With many students already returning to university and others soon to head off, we take a look at how to get your student personal finance into shape.
University life is great fun but so too can it be expensive – or at least living on the budget set may be difficult. Here are our top 6 student personal finance tips to help:
1. Get a Good Student Bank Account
Find the best student account package that suits your needs – it’s not a case of one size fits all. Your current account will be where your student loan gets paid into.
A key point to look at is the overdraft costs. Most student bank accounts offer an interest free overdraft up to agreed limits. The overdraft limits often increase each year, for example perhaps starting at £500 in the first year and rising up to £3,00 in the last year.
Of course you don’t want to use so much overdraft that you end up with debt that you cannot pay back.
Consider the added benefits on offer with the student bank account too. Banks want your custom and so will often provid added ‘free’ extras for you to benefit from, including such as laptops, railcards and travel insurance.
Be careful about what personal information you leave around, particularly in relation to your bank accounts. Identity theft is an increasing problem so you do need to make sure you do what you can to protect yourself.
2. Contents Insurance
Student accommodation is often targetted by thieves as they know that invariably they will contain an array of highly valuable electrical items such as laptops, iPads, TVs, iPhones and other valuable items.

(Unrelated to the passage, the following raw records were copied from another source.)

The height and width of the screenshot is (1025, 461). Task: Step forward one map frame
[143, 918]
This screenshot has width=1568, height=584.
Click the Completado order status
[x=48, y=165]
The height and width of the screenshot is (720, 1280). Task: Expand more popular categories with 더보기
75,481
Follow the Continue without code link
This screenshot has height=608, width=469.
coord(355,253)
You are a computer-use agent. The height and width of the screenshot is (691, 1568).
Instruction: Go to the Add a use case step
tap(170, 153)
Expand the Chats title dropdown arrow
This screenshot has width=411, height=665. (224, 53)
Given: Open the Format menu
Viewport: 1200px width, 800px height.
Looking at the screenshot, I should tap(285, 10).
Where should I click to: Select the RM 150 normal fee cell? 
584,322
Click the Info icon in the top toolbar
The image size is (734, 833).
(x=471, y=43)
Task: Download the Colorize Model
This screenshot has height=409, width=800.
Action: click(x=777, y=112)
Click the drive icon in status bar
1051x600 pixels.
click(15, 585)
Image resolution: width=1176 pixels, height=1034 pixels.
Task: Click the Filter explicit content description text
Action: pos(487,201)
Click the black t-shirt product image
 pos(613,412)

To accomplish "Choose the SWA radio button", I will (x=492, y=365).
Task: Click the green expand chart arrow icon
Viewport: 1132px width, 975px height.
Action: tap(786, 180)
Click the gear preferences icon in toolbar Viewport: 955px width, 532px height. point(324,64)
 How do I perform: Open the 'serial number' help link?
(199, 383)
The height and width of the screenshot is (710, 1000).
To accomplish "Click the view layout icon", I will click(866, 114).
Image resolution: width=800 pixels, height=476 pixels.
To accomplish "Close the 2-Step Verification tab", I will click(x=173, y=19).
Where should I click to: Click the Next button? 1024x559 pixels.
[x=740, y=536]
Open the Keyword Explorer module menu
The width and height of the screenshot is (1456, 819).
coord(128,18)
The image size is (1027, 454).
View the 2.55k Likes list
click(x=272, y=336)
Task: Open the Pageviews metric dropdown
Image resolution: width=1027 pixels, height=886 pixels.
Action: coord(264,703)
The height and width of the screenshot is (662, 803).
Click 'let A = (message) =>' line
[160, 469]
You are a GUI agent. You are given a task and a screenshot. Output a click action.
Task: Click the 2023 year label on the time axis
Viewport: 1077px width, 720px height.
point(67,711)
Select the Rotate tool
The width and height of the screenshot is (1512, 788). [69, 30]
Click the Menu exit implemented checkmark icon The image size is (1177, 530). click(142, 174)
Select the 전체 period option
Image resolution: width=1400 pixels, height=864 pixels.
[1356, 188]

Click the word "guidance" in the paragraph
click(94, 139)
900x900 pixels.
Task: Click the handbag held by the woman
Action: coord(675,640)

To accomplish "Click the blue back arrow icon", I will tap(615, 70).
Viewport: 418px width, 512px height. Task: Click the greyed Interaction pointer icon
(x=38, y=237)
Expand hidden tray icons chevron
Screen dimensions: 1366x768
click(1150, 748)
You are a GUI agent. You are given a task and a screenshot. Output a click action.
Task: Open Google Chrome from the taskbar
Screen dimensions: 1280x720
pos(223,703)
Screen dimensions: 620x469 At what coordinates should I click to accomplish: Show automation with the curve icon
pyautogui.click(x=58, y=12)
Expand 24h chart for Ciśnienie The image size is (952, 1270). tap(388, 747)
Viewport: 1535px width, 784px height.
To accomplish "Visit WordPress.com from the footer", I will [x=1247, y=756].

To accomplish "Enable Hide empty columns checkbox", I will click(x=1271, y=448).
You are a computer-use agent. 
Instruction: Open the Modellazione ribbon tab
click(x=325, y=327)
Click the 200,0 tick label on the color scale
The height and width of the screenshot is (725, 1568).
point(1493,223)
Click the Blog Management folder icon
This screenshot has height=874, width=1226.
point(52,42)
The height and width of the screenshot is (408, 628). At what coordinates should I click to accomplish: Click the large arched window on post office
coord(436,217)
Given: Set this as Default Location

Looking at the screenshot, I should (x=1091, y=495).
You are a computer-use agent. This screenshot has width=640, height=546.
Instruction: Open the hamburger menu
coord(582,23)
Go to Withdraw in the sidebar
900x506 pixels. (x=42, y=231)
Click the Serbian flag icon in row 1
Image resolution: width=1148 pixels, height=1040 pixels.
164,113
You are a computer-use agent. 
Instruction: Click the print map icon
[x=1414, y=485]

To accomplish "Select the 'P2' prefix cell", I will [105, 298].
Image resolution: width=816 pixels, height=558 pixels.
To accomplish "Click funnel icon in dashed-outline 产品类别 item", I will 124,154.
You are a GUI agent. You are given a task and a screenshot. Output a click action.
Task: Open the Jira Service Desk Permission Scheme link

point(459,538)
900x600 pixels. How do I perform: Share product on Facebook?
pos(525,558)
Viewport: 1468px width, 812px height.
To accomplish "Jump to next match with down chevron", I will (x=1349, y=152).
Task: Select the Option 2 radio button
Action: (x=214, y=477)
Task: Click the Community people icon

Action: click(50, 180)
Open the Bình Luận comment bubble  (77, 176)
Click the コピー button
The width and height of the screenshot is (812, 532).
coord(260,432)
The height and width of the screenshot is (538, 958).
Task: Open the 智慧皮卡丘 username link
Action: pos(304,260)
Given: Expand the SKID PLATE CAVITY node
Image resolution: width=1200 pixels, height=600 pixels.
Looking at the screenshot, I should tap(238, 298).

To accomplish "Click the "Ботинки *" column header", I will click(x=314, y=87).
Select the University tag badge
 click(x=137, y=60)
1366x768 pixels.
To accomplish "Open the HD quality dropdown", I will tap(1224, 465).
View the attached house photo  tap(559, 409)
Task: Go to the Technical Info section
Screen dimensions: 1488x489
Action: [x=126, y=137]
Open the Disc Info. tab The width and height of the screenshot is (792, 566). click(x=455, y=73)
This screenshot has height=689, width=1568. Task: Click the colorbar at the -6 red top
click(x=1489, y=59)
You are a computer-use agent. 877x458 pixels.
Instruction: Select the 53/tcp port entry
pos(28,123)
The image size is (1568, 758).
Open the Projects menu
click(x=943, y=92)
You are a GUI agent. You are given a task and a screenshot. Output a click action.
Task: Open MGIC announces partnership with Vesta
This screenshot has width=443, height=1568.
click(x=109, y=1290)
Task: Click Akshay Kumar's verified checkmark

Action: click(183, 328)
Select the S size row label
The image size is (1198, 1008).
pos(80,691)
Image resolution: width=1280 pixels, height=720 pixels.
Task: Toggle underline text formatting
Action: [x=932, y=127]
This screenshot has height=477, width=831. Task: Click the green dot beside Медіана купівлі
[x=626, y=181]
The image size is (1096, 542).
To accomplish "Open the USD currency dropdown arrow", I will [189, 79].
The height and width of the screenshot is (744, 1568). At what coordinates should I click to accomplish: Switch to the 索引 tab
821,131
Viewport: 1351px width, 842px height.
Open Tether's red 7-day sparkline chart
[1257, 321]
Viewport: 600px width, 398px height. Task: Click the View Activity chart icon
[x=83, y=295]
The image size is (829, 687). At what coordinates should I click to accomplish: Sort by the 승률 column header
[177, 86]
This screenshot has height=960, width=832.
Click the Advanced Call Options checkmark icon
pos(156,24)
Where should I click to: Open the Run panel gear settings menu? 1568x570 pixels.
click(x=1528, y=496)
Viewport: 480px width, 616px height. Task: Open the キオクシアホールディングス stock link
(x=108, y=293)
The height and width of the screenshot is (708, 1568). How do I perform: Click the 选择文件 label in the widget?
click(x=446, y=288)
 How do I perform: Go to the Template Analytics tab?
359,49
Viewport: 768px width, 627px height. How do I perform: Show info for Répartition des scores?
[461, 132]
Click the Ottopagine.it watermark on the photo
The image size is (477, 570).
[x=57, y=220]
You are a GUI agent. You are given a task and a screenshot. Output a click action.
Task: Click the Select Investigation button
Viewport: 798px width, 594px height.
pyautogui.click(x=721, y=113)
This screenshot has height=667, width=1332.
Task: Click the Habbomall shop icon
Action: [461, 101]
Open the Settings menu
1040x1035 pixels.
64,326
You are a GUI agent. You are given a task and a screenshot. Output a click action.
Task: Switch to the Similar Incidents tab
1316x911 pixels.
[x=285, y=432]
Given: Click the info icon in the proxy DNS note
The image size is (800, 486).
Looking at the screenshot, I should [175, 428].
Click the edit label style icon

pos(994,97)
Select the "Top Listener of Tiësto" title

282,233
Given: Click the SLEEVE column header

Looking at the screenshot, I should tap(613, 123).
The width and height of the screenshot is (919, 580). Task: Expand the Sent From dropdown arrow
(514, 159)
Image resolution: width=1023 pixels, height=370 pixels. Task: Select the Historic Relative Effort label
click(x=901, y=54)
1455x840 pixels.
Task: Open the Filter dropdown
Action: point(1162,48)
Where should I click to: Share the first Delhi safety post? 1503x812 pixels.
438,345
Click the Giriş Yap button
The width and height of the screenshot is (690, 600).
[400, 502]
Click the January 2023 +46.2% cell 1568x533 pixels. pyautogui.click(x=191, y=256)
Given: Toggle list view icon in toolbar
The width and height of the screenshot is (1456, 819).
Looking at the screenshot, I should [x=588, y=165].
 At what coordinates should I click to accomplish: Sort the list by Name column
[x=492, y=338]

All of these are very easily transported away too.
There are some insurance policies specifically designed to provide contents cover for students.
Also some house insurance policies, often a high net worth insurance policy for example, offer cover for students possessions. You do need to check exactly what is covered to make sure it is adequate.
3. Work out a Budget and Stick to it
This may seem an unnecessary step, it’s not, setting up a budget and sticking to it is very important for students.
To start with you may only be able to work out a rough budget. That’s fine, just make sure you refine it over time as your spending habits become clearer.
A budget needs to contain your income (student loan, work, parents etc) and mandatory expenses (rent, bills, food, etc)
The difference between the income and the expenses is the amount you have left to spend on other entertainment or one-off treat type expensive.
Be careful you don’t overspend and don’t get yourself caught up in an ever growing amount of debt.
4. Get the right student credit card
Credit cards always help you run the risk of spending more than you can afford and leaving you with debt you cannot repay.
If you do want a student credit card it is important to focus on the interest rates and not just the ‘freebies’
The lower the interest rate the better – be extra careful with intorductory offers that have very low interest rates for a short of period of time but which then significantly rise.
To avoid ending up with uncontrollable debt by the time you graduate, look to at least pay off the minimum amount on the credit card each month.
5. Take Advantage of Special Offers and Discounts offered to Students
As a student many companies will offer you discounts if you show your student card. There are also invariably numerous special offers and money saving deals available from retailers – take advantage of them.
6. Get a Good Broadband Deal
If you live in private accommodation you will most likely need to get broadband set up.
There’s also Pay as You Go mobile broadband to consider, the market for which has significantly grown recently. Make sure you get the best deal, considering the cost of the modem, any set-up charges and then the top up charges per 1Gb or other multiple.